I’m cheating a little bit on this one (can you tell we’re getting to the end of the list?). I read Glen Duncan’s The Last Werewolf last year, and thought it did a fine job of making an interesting story out of everyone’s second-favourite overdone supernatural creatures: werewolves. It ended suddenly, with a note of hope (for the werewolves, anyway – maybe not for soft, slow, edible humanity). I thought it was a great ending. Naturally, a sequel appeared last year, and I believe there’s a third and final part coming out in 2014 as well. Despite a sequel seeming a little unnecessary, Talulla Rising should be a good read.

32. Thriller

Gillian Flynn. Dark Places.

After reading Gillian Flynn’s latest, Gone Girl, I always intended to check out her earlier ones as well. Dark Places is considered on par with Gone Girl, so I’m excited to read it. Sadly (?) it bears no connection to the other Darkplace.

 

 

33. True Crime

Chloe Hooper. The Tall Man.

I had trouble picking a True Crime book. It’s another genre that I don’t have a lot of experience in. It made sense to look at something Australian, and I remember the story from 2004, so I’ll be reading The Tall Man.

 

 

 

34. Urban Fantasy

Jim Butcher. Storm Front.

Okay. Let’s take a little walk down Memory Avenue (that’s the phrase, right?). At the beginning of 2011, I was trying to decide what to do with my life. I’d signed up for the National Novel-Writing Month, but was terrified about actually having to write anything. So I searched online for writing guides, and found one from Jim Butcher, author of the Dresden Files series. I read it front to back, and felt really confident about writing a novel.

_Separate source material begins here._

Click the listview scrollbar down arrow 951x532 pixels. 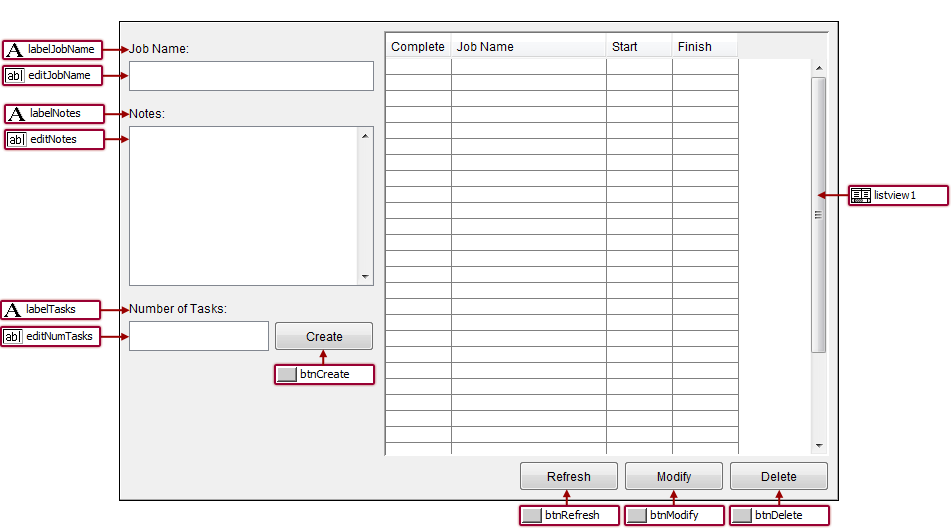818,445
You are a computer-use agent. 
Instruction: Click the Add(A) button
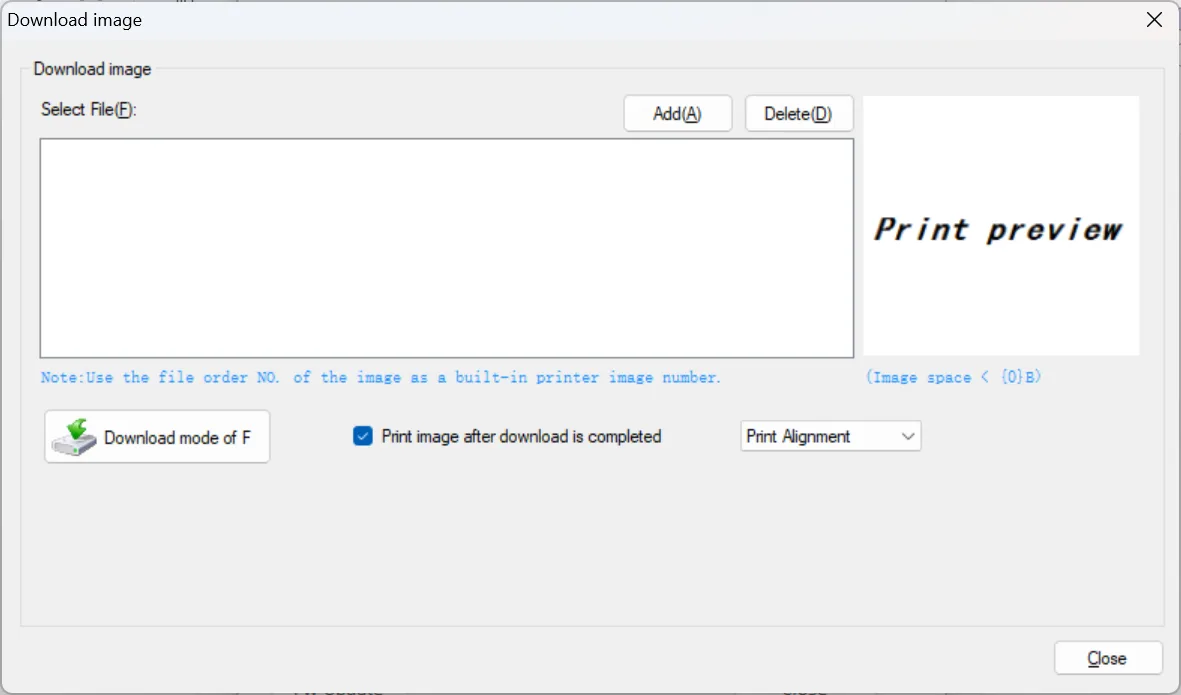677,114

November rolled around. I mostly ignored the writing guide, churned out fifty thousand execrable words of dystopian sci-fi ghost story, realised I needed some direction, and went back to university to study writing and editing. Despite his influence in helping me develop life goals, I’ve never actually read any of Butcher’s novels. Which is strange, because they’re occult/supernatural hardboiled detective stories. I can’t wait.

35. Victorian

Charles Dickens. David Copperfield.

I had a lot of options here, so, as I’m inclined to do, I tried to hit the best of the best. I’m ashamed to admit that the closest I’ve come to reading Dickens is A Muppet Christmas Carol, so it made a lot of sense to read Dickens’ own favourite.

 

 

 

36. Young Adult

Paolo Bacigalupi. Ship Breaker.

Last year I read Bacigalupi’s breakthrough novel The Windup Girl, and although the story didn’t really grab me, the setting was one of my favourite dystopian futures yet. I’m not sure if Ship Breaker is set in the same universe, but with Bacigalupi’s expertise in environmental-apocalypse writing, I’m looking forward to finding out.

Well, that’s about it! I’m still looking for feedback and suggestions for these categories, so let me know if anything comes to mind.

I’ve already finished one book on my reading list so far – Krissy Kneen’s Triptych. It’s a confronting read, and very, very interesting, so I’ll try to get my thoughts straight and post something about it soon.